En ese proceso puedo experimentar fatiga extrema, malestares corporales, insomnio y hasta dificultad para desempeñar trabajos intelectuales, además de resultar callado, taciturno y pensativo, no muy conectivo con la mirada, distante socialmente, formal, breve y conciso en mis comunicaciones escritas, en fin, no tan simpático y jovial como la gente desearía. ¡Es triste cuando me juzgan y discriminan por ello!, pero logro sentirme en paz. Quizás nada aporte más sosiego a un autista que el silencio o, en su defecto, los sonidos armoniosos de una sinfonía o el canto de un ave. Es probable que por eso alguna vez quise ser sacerdote. Tal vez por ello paso tantas horas en mi estudio ocupado con mis faenas intelectuales.
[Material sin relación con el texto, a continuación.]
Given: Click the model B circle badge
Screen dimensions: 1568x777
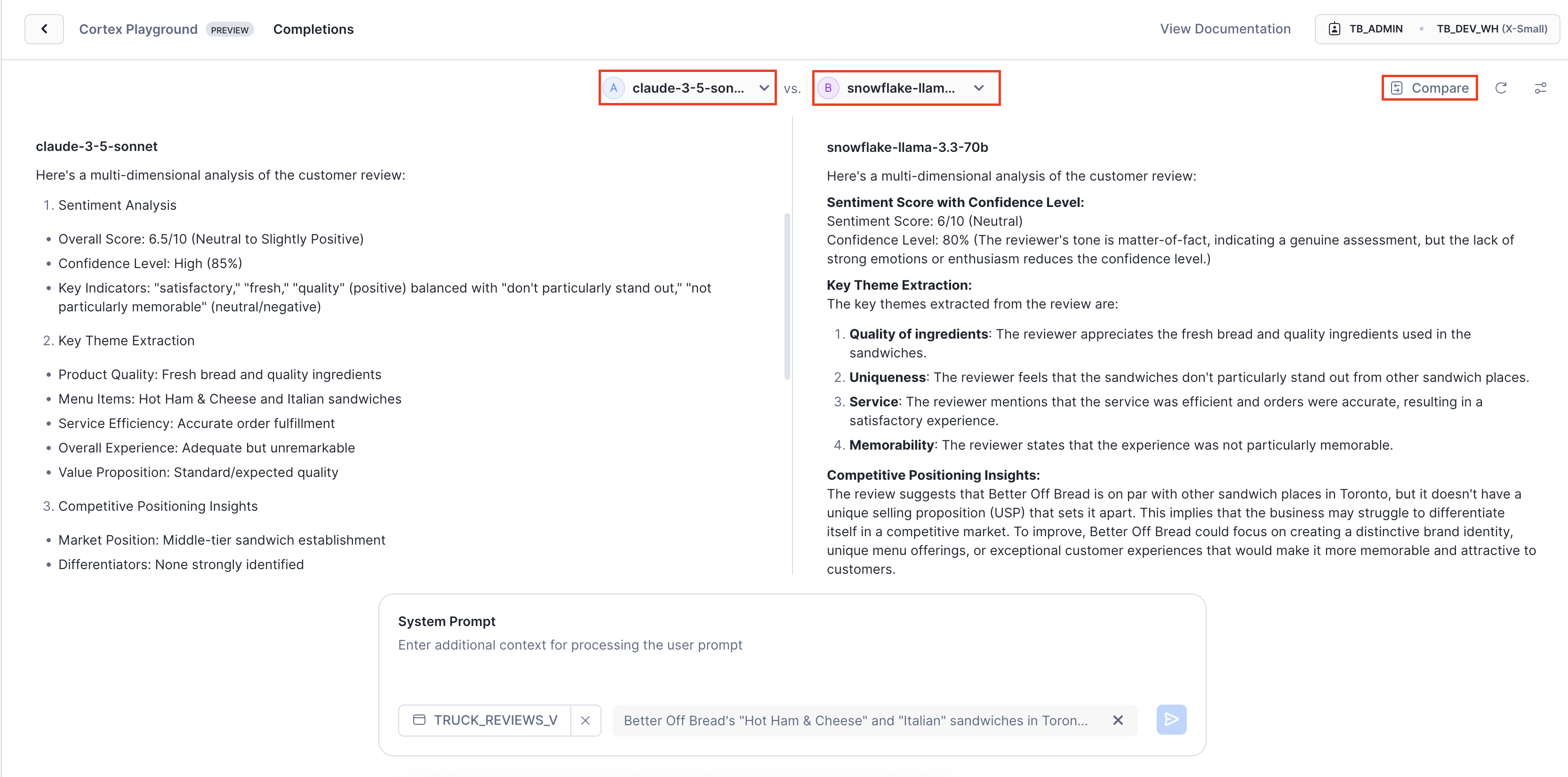Looking at the screenshot, I should [x=828, y=87].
No todos lo entienden y se alejan, unos asustados y otros incomodados. Nada en torno del autismo es fácil, lo sé. Por eso es un prodigio de amor que mi esposa siga aquí después de 26 años de matrimonio y 34 de amistad, y que mi hija me adore tal como lo hace. También son un milagro los amigos que no me dejan ni se resienten ni me juzgan con severidad a pesar de «mis cosas»: mis distanciamientos, mis desaparecidas de las redes sociales y mis largos mutismos. Iba a decir que son pocos, pero no: son suficientes. A ellos les digo que agradezco su amor fiel e indulgente, que los amo inmensamente desde mi silencio (que es lo más sacro en mí) y rezo por cada uno, incluso cuando más feroces soplan los vientos sin voz de mi autismo.